Please copy out the article on Great Southern volunteers below word for word, from its headline to its final line.

Page extract:
▽
Changing lives for the better
National Volunteer Week serves as a reminder to show gratitude to those who serve our community without asking for anything in return. Whether they are in the emergency services or some other sector of the community, they give up their time to make the Great Southern a better place. The theme for this year’s National Volunteer Week is Changing Communities. Changing Lives. Shannon Smith speaks to five men and women who do just that.
Emergency service volunteers are often asked to drop everything to help others in danger.
Albany’sScott Larking is one of these people.
Mr Larking has been a volunteer with the Albany State Emergency Service for three years, serving as the communications officer and assistant manager.
He makes sure that everyone knows their role at each call-out, whether it is a rescue on a walk trail, a gruelling search or helping residents with storm damage.
Some days, he said he could walk away from a job and cry — but it was all worth it to help out his community.
“It is very hard work and it is both mentally and physically exhausting,” he said.
“I had been working for 30-odd years and felt like giving back to the community. It can be really sporadic and there are never two calls that are the same.”
He said his team and his wife were extremely supportive and it comforted him knowing they were all there for him if he wanted to chat.
“If there is an awkward situation, we rally around everyone and make sure everyone is coping well,” he said.
“We are all looking out for each other all the time.”
Melanie Bell has been a firefighter and secretary with Albany Volunteer Fire and Rescue Service for the past seven years.
Her husband Shane is the captain of the brigade and she said the crew had become a family to them and their daughter, Hannah.
“I love that it is a real family feel, no one judges and makes you feel bad if you can’t do something,” she said.
△
Dataset rows:
▽
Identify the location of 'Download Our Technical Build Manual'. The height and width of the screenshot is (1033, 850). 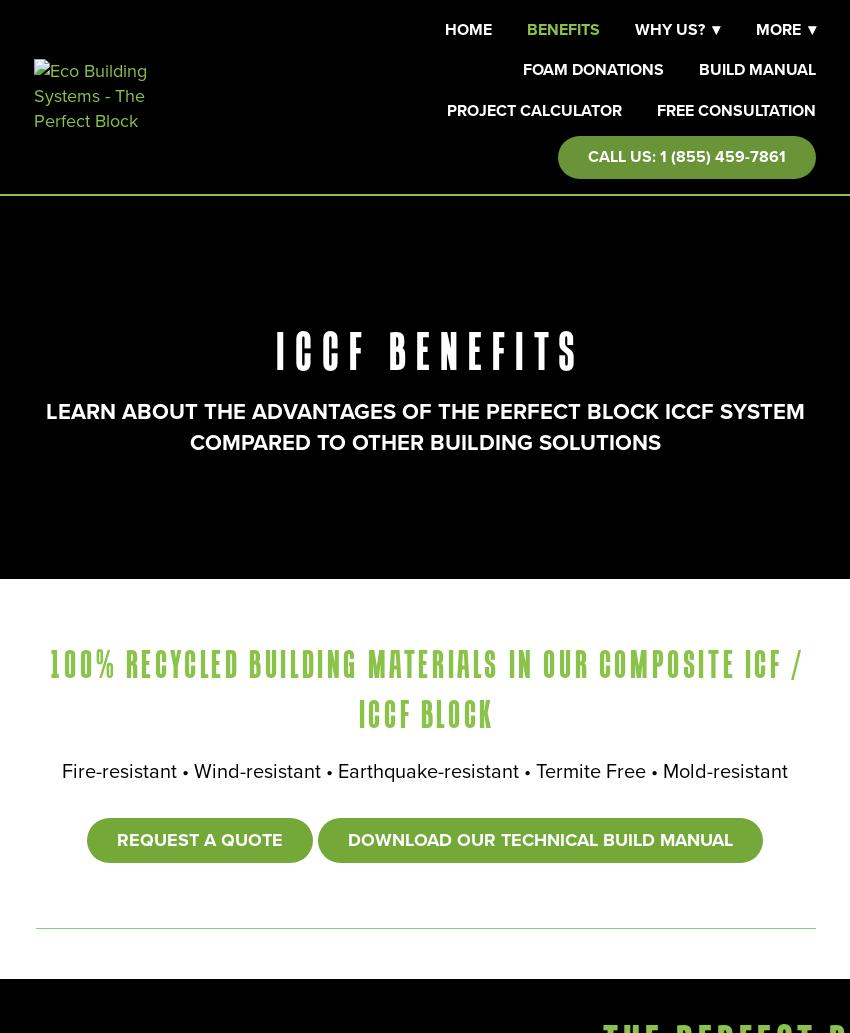
(346, 839).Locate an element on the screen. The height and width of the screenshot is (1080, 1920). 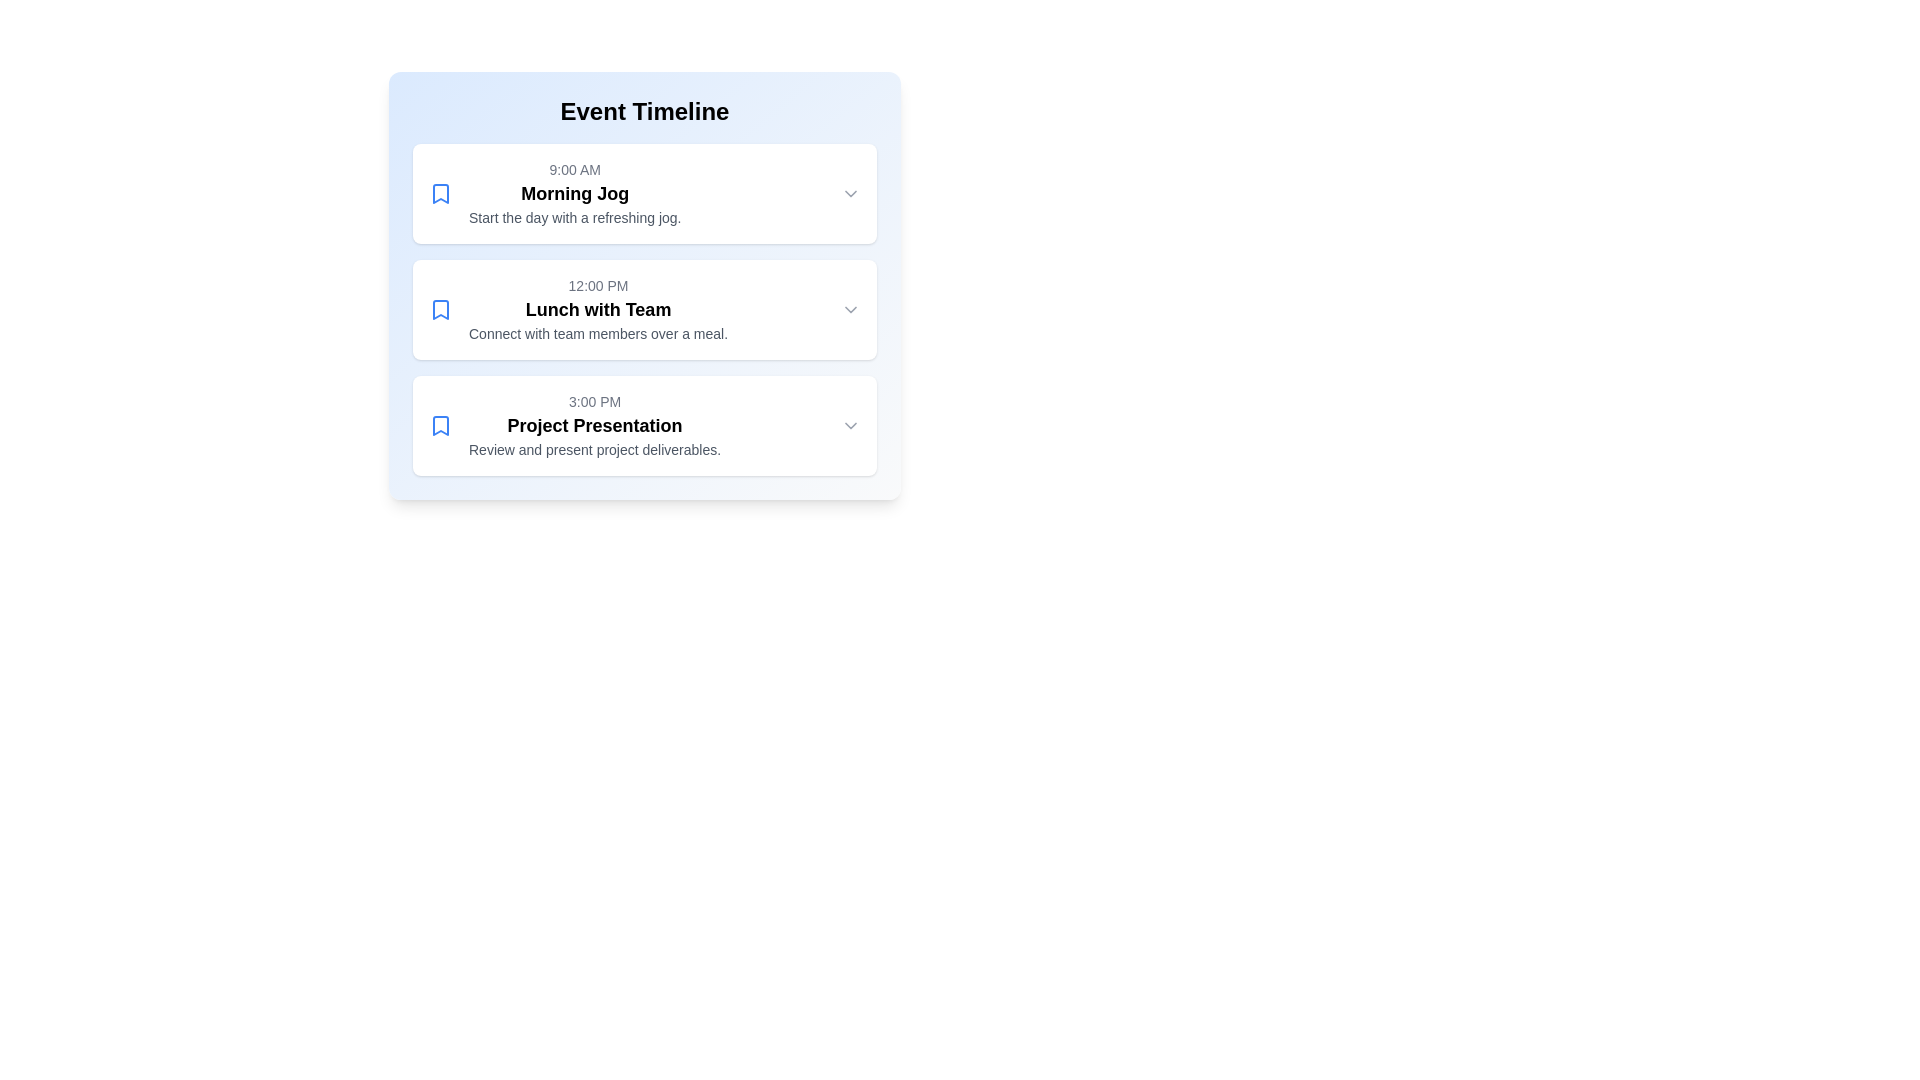
the blue bookmark icon located at the left side of the 'Lunch with Team' event card is located at coordinates (440, 309).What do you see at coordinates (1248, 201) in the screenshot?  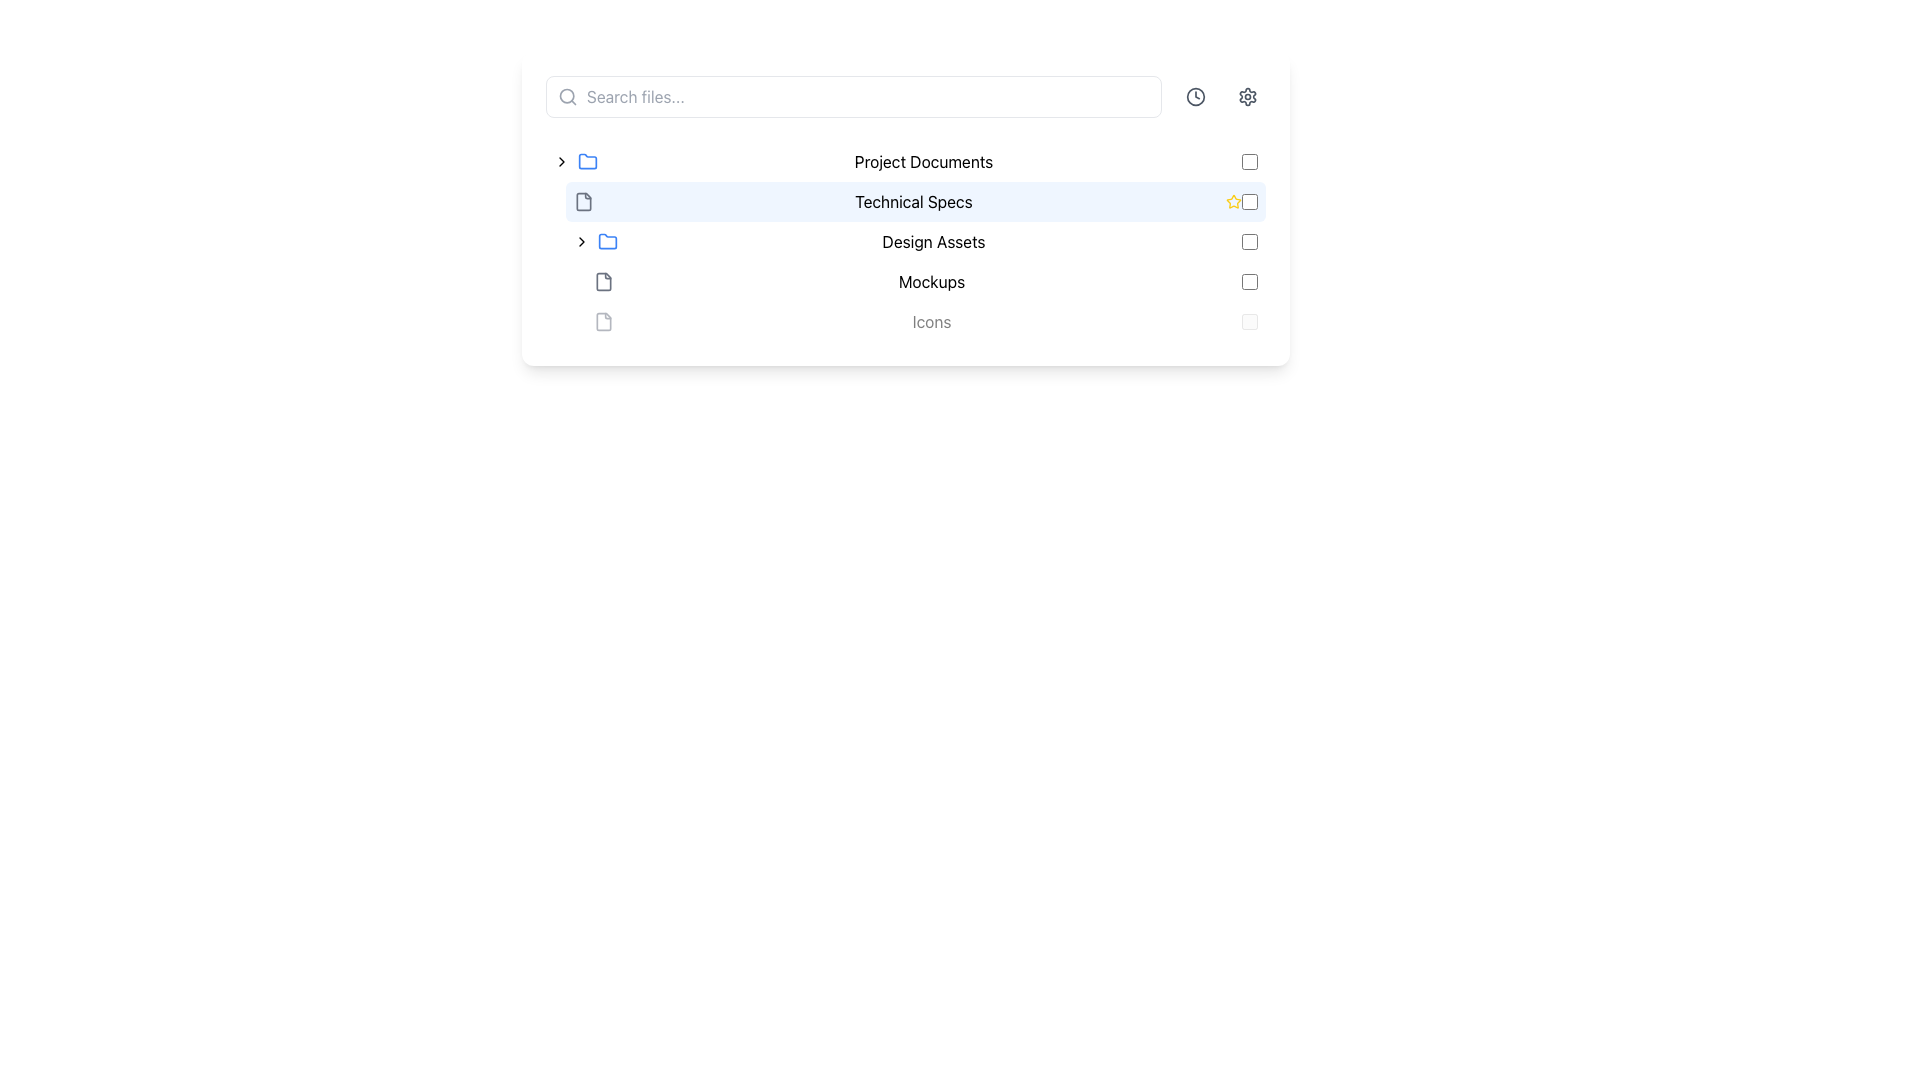 I see `over the checkbox styled as a square icon with rounded corners located in the 'Technical Specs' row` at bounding box center [1248, 201].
△
Complete response:
Changing lives for the better
National Volunteer Week serves as a reminder to show gratitude to those who serve our community without asking for anything in return. Whether they are in the emergency services or some other sector of the community, they give up their time to make the Great Southern a better place. The theme for this year’s National Volunteer Week is Changing Communities. Changing Lives. Shannon Smith speaks to five men and women who do just that.
Emergency service volunteers are often asked to drop everything to help others in danger.
Albany’sScott Larking is one of these people.
Mr Larking has been a volunteer with the Albany State Emergency Service for three years, serving as the communications officer and assistant manager.
He makes sure that everyone knows their role at each call-out, whether it is a rescue on a walk trail, a gruelling search or helping residents with storm damage.
Some days, he said he could walk away from a job and cry — but it was all worth it to help out his community.
“It is very hard work and it is both mentally and physically exhausting,” he said.
“I had been working for 30-odd years and felt like giving back to the community. It can be really sporadic and there are never two calls that are the same.”
He said his team and his wife were extremely supportive and it comforted him knowing they were all there for him if he wanted to chat.
“If there is an awkward situation, we rally around everyone and make sure everyone is coping well,” he said.
“We are all looking out for each other all the time.”
Melanie Bell has been a firefighter and secretary with Albany Volunteer Fire and Rescue Service for the past seven years.
Her husband Shane is the captain of the brigade and she said the crew had become a family to them and their daughter, Hannah.
“I love that it is a real family feel, no one judges and makes you feel bad if you can’t do something,” she said.